The narrator, a Latin American author who has taken France as his adopted country. Only at the end is it revealed that this character is Carlos Fuentes himself. Characteristically, Fuentes has chosen a complex manner of telling his tale: The narrator supposedly is writing out an account of incidents described to him by his friend Branly, and parts of what Branly tells him were narrated to the Comte himself by others. By this device, the author is able to maintain a distance from the events described and is therefore not committed to vouching for them. This complex method of developing the story creates a multidimensional, hallucinatory effect. Readers are forced to make their own interpretations and thus become involved as active participants in the events.

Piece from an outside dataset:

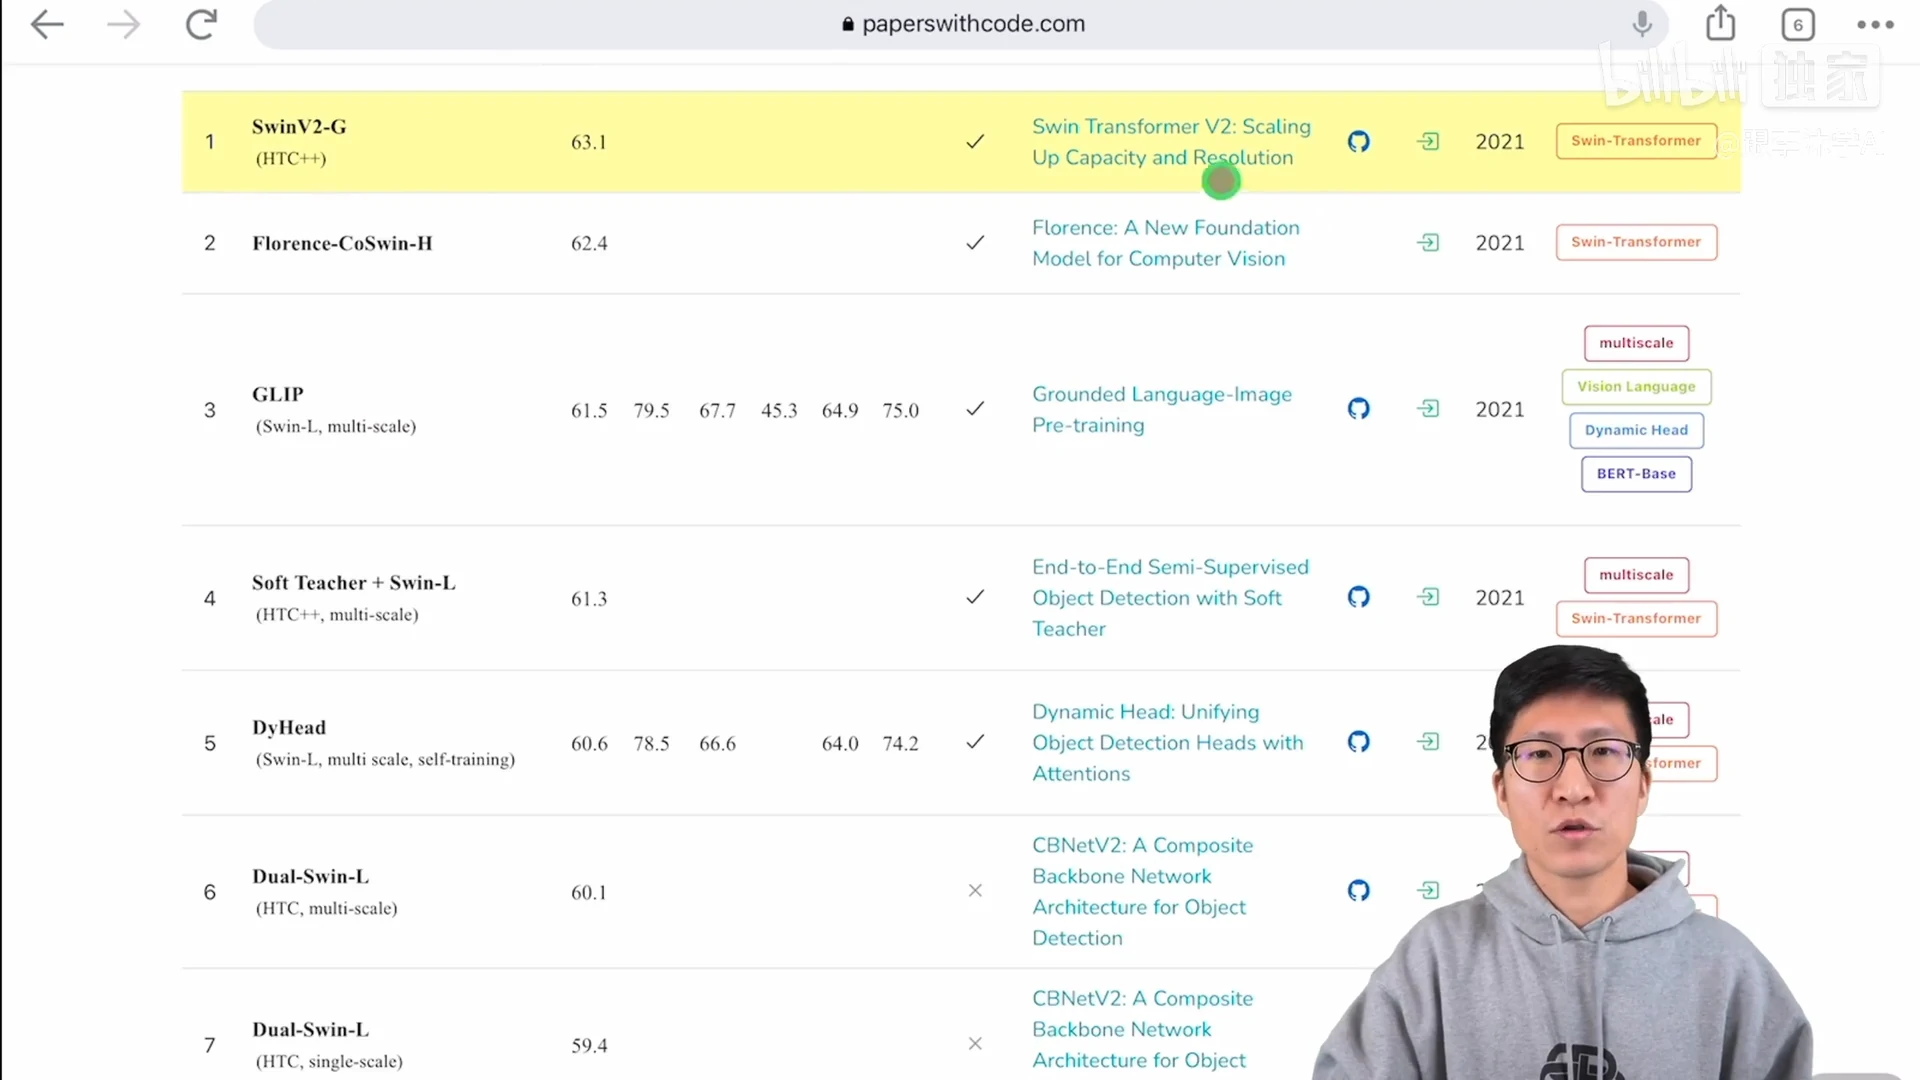1920x1080 pixels.
Task: Click result-entry arrow icon for Florence-CoSwin-H
Action: 1428,243
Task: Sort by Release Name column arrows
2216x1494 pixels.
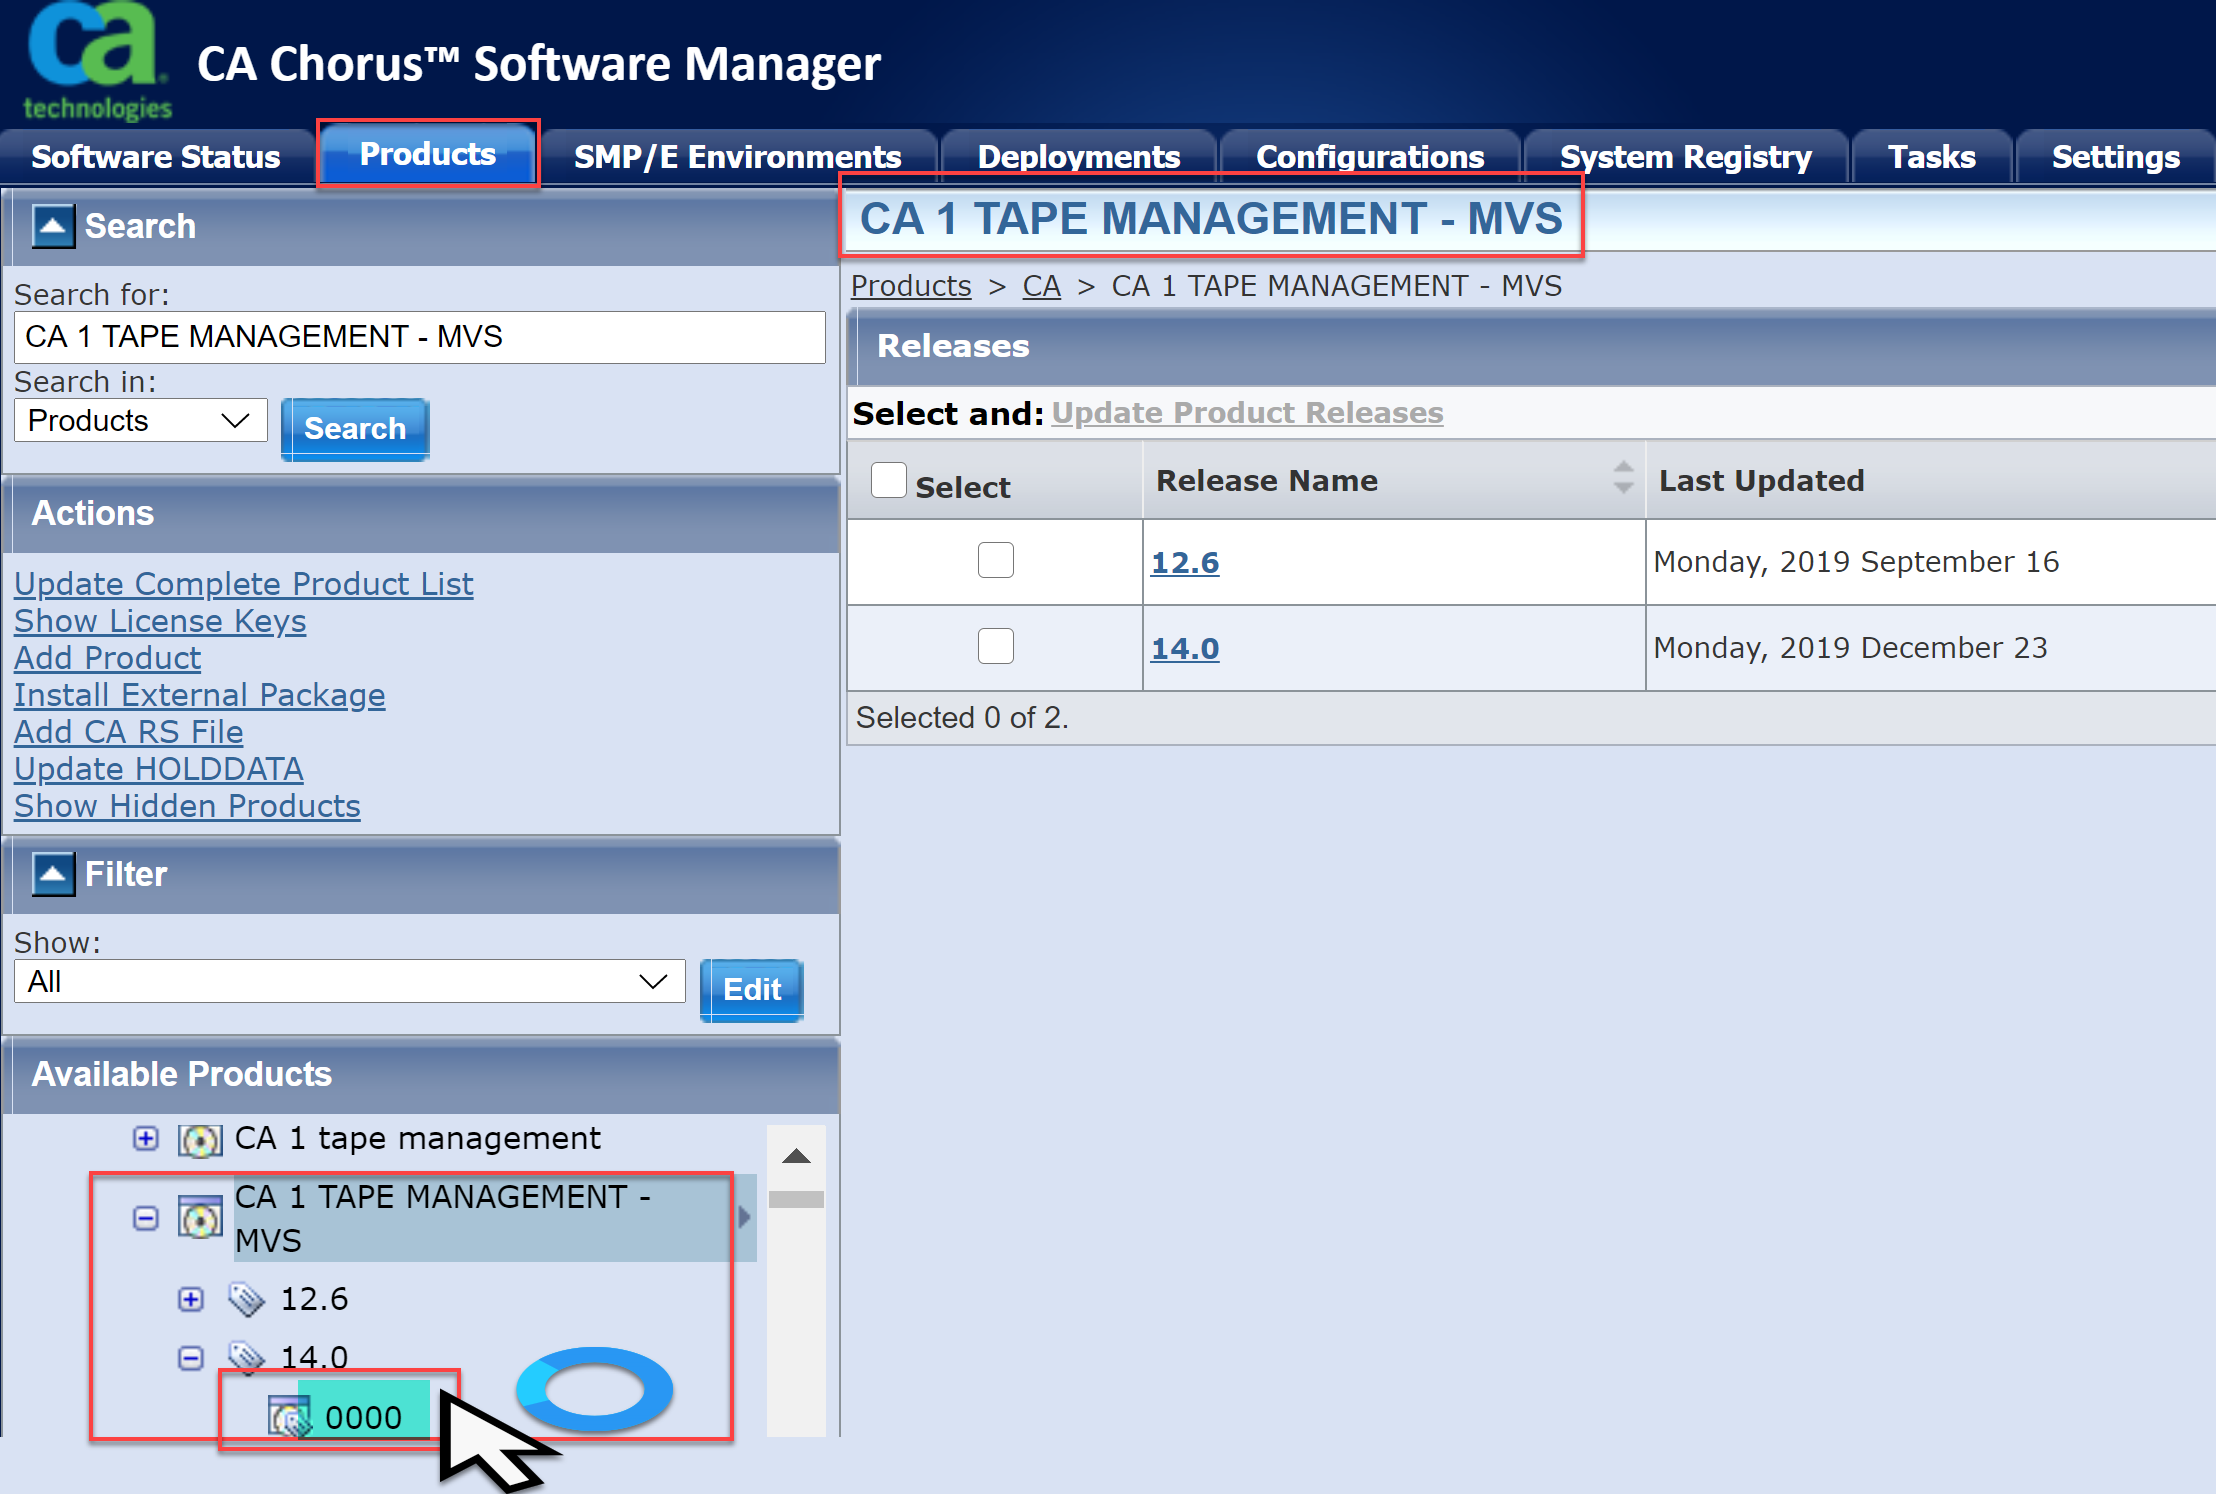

The Mexican Victor Heredia, (heh-reh-DEE-ah)a twelve-year-old upper-class Mexican student. This handsome and aristocratic youth has been badly spoiled by a doting father. Victor displays outbursts of a violent temper, beating domestic servants when they displease him and, in one crucial instance, deliberately slamming the door of Branly's Citroën on the chauffeur's hand. When Branly tries to drive the car himself, he runs into a tree and is confined to bed as an involuntary guest of the French Victor Heredia. The young Mexican Victor Heredia is the catalyst of most of what happens in the novel.
The French Victor Heredia, a wealthy businessman with social pretensions who proves to be vulgar and sadistic, in striking contrast to the truly aristocratic Branly. The French Victor Heredia is old but has a youngish face, suggesting an immortal nature like that of a vampire. The young Mexican Victor Heredia, who frequently travels with his father, plays a game of looking in foreign telephone directories to see if anyone is listed with the same name as himself or his father. If he finds such persons, he telephones them and tries to strike up an acquaintance. In this manner, he drags his host, the Comte de Branly, into their strange encounter with the satanic French Victor Heredia, who takes advantage of the fact that the Comte is confined to bed under his roof to play cruel psychological tricks on him. In the meantime, an unwholesome relationship develops between the Mexican Victor Heredia and André Heredia.
André Heredia, the son of the French Victor Heredia, a boy about the same age as young Victor. Like his father, André is cruel and overbearing, the product of inferior breeding. At one point, Branly catches the French boy sodomizing the Mexican boy in the backseat of the wrecked Citroën. After this unnatural copulation, the two boys somehow merge into a single new supernatural individual, evidently symbolizing a merging of French and Latin American cultures. The Mexican Victor Heredia disappears for the rest of the story. The reader is left to wonder whether this truly occurred or is attributable to Branly's senility, the trauma of the auto accident, or his host's mistreatment.
Hugo Heredia, a Mexican archaeologist, father of the Mexican Victor Heredia. This dignified scholar's decision to visit France with his son leads to all the shocking events that occur. Hugo is absent throughout most of the story, leaving his son in the care of the Comte de Branly. When his son vanishes, however, having merged identities with André Heredia, the father reacts in a strange manner that makes the reader believe he was in enforced collusion with the French Victor Heredia and anticipated what was going to happen.